Mesh2Motion Rigs 🦴, UE5 Bullets 🎯, AI in Unreal 🤖

Jun 4, 2026

🕹 Retro Horror & Indie Craft

How Hollowbody Recreates PS2 Survival Horror with Modern Tools

Solo developer Nathan Hamley breaks down how he built Hollowbody, a technoir survival horror love letter to the PS2 era, using Unity and strict visual constraints. By limiting himself to diffuse textures, low-poly assets, and grounded, real-world-inspired layouts, he delivered a moody cyberpunk city that feels both retro and fresh. Hamley shares his lighting and audio workflows, reliance on tools like PlayMaker and Omnisphere, and hard-won lessons about prioritizing game feel over polish.

Mesh2Motion: Free Open-Source Mixamo Alternative Adds Creature Rigs

Mesh2Motion is a CC0-licensed Mixamo alternative that now rigs far more than just humans, including birds, dragons, spiders, kaiju, and foxes. You can import GLB, GLTF, DAE, or FBX models, apply the built-in rigs, then bundle multiple animations into a single GLB ready for engines like Godot, Three.js, or Babylon.js. All Blender rig and animation sources are on GitHub for you to tweak or extend. The included video walks through the “stupidly easy” workflow step by step.

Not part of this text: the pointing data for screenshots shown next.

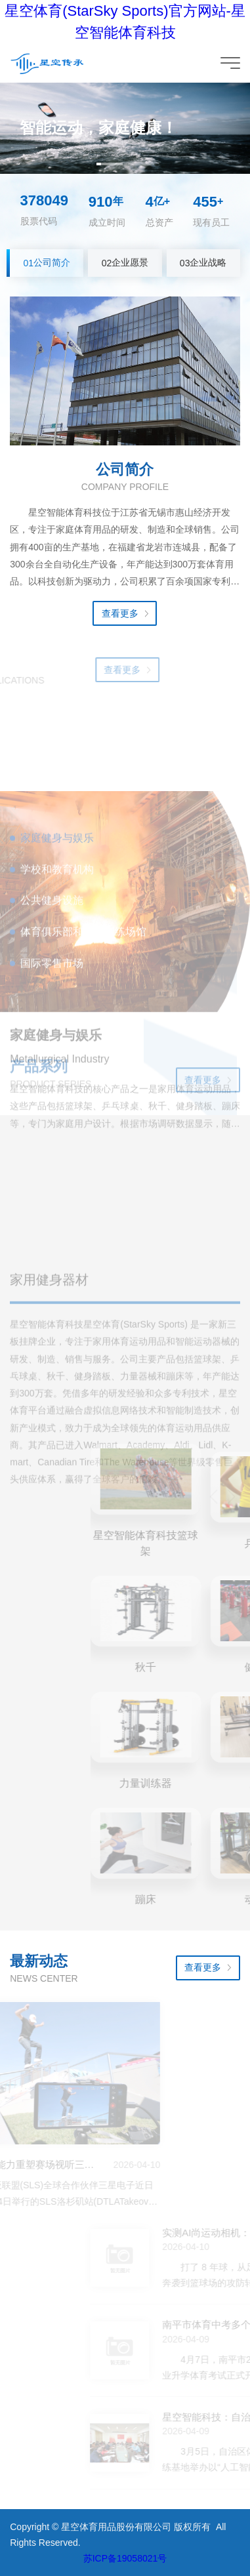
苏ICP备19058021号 (125, 2558)
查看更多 (120, 613)
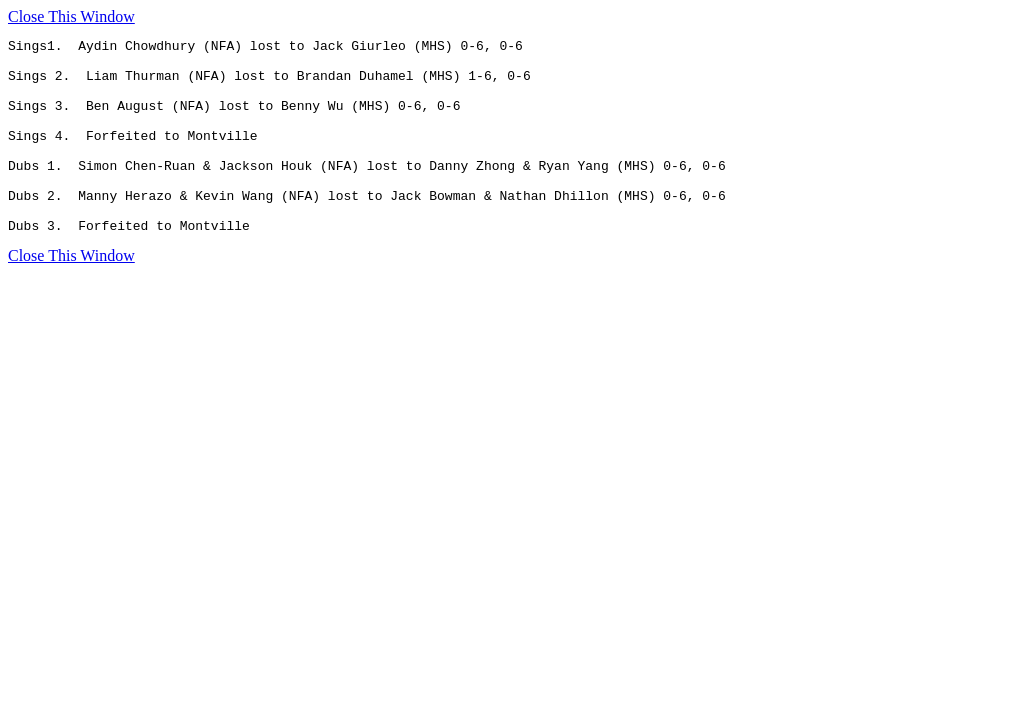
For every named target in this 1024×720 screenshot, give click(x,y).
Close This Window (71, 16)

⚙️ Smarter & Smoother Game Systems

How Big Farm Homestead Runs So Smoothly on Old Phones

A Unity livestream with New Moon Production dives into how they built and optimized Big Farm Homestead, a large, cozy farming sim spanning three biomes, to run well on everything from low-end Androids to high-end devices. The team shows their single-scene world broken into terrain chunks, ultra-lean textures, custom shaders, and heavy use of Unity’s profilers. They explain how Addressables keep the APK under 200MB and enable live updates, plus how UI safe areas, quality tiers, and even vertex-animated crabs all contribute to a stable, battery-friendly mobile experience.

Stop Spawning Actors for Every Bullet: Smarter Projectile Systems in UE5

Spawning an actor for every bullet works—until your game needs hundreds or thousands of projectiles. In this Inside Unreal session, Michael Royalty breaks down four projectile patterns, from simple actor‑based setups to high‑performance, data‑driven Multi‑Trace systems. You’ll see where pooling pays off, when traces beat actors, and why Multi‑Trace effectively demands C++. Along the way, he shares benchmark numbers, VFX integration tips with Niagara, and practical advice on faking what you can to keep your game feeling great.

🧠 Next‑Gen Tools in Unreal Engine

Nwiro Integration Kit: Bring-Your-Own-AI Inside Unreal Engine

Nwiro’s Integration Kit lets Unreal Engine developers plug their existing AI tools—like Claude Code, Codex CLI, Meshy AI, and Tripo AI—directly into the editor. Instead of juggling browser tabs and separate apps, teams can script, debug, and generate assets with AI from inside Unreal. The plugin follows a bring-your-own-AI approach, so you keep using the services you already pay for. Sold as a one-time purchase, it streamlines real production workflows without adding another subscription.

Master Physically Based Lighting in UE5 with Arthur Tasquin’s New Episode

Arthur Tasquin has released a new chapter in his Unreal Engine 5 physically based lighting tutorial series, this time focused squarely on real production workflows. Through four detailed lighting studies, he shows how PBL theory translates into concrete techniques and where UE5’s physical accuracy starts to break down. To mark the release, his PBL Database plug-in—built from extensive lighting research—is on sale, giving artists powerful reference tools to build more realistic lighting.